* Exercise directions
Transcribe the stretch of the nursery Covid-19 article from "Victoria Cunningham, owner" through "Gazette to complain.", keeping every word and punctuation mark as it stands.

* Excerpt
.....
Nursery stands by tougher Covid-19 rules
A nursery has defended its decision to impose stricter Covid-19 travel rules than those recommended by the government.
Victoria Cunningham, owner of Bright Beginnings Nursery and Preschool in Pembroke, defended the nursery’s travel policy requiring children to quarantine for 14 days following travel – after a parent contacted The Royal Gazette to complain.
Ms Cunningham said she is acting in an abundance of caution in the best interests of the children and the nursery - while the parent feels the nursery is overstepping its authority.
Current government guidelines state that non-immunised children should remain at home for eight days before returning physically to school.
Bright Beginnings, which enrols children aged from three months to five years of age, states in its policy that it also requires a negative day 14 test where government guidelines call for a day eight negative test from the traveller.
The parent, who wished not to be named, said: “The government policy is based on what the science is saying and I trust what government is saying.
“I am extremely disappointed with the current position. It is more money out of my pocket to find a nanny for those extra days.
“They'll take my money but not allow my child to go to daycare because they feel it's the safest approach. It's a complete overstep of their authority. If the government felt that way it's one thing. It's a completely different ball game when a key service provider is making things up and denying service.”
Ms Cunningham said: “We chose that policy because the government has stated that non-immunised travellers must quarantine, after June 6, for 14 days.
“Children under 12 can not be immunised and when travelling the potential for exposure is high. Even if they are travelling with immunised parents they may still be exposed to non-immunised people.”
Ms Cunningham said only one parent had complained to the nursery about the policy. She added: “If a child has been exposed and is in the nursery, we will then be forced to close which affects not only that one parent, but 38 sets of parents and their children, siblings, staff members, their children etc.
“We understand it may be an inconvenience but I would rather inconvenience one parent than be forced to close the entire nursery. It is not just a financial decision, we honestly care about the children and their health.”
A spokeswoman for the Ministry of Health said: "The Ministry sets the minimum standard. However, each business is entitled to establish its own policy to manage risk in a manner that suits its business. That policy may be more rigorous than the Ministry’s. Also, best practice would indicate it should be in writing and properly communicated to the relevant parties."
.....
* Data provided
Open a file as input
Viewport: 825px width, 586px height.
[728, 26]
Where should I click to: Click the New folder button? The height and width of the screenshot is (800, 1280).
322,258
.....
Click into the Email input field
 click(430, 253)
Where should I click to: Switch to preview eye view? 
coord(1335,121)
.....
* Response box
Victoria Cunningham, owner of Bright Beginnings Nursery and Preschool in Pembroke, defended the nursery’s travel policy requiring children to quarantine for 14 days following travel – after a parent contacted The Royal Gazette to complain.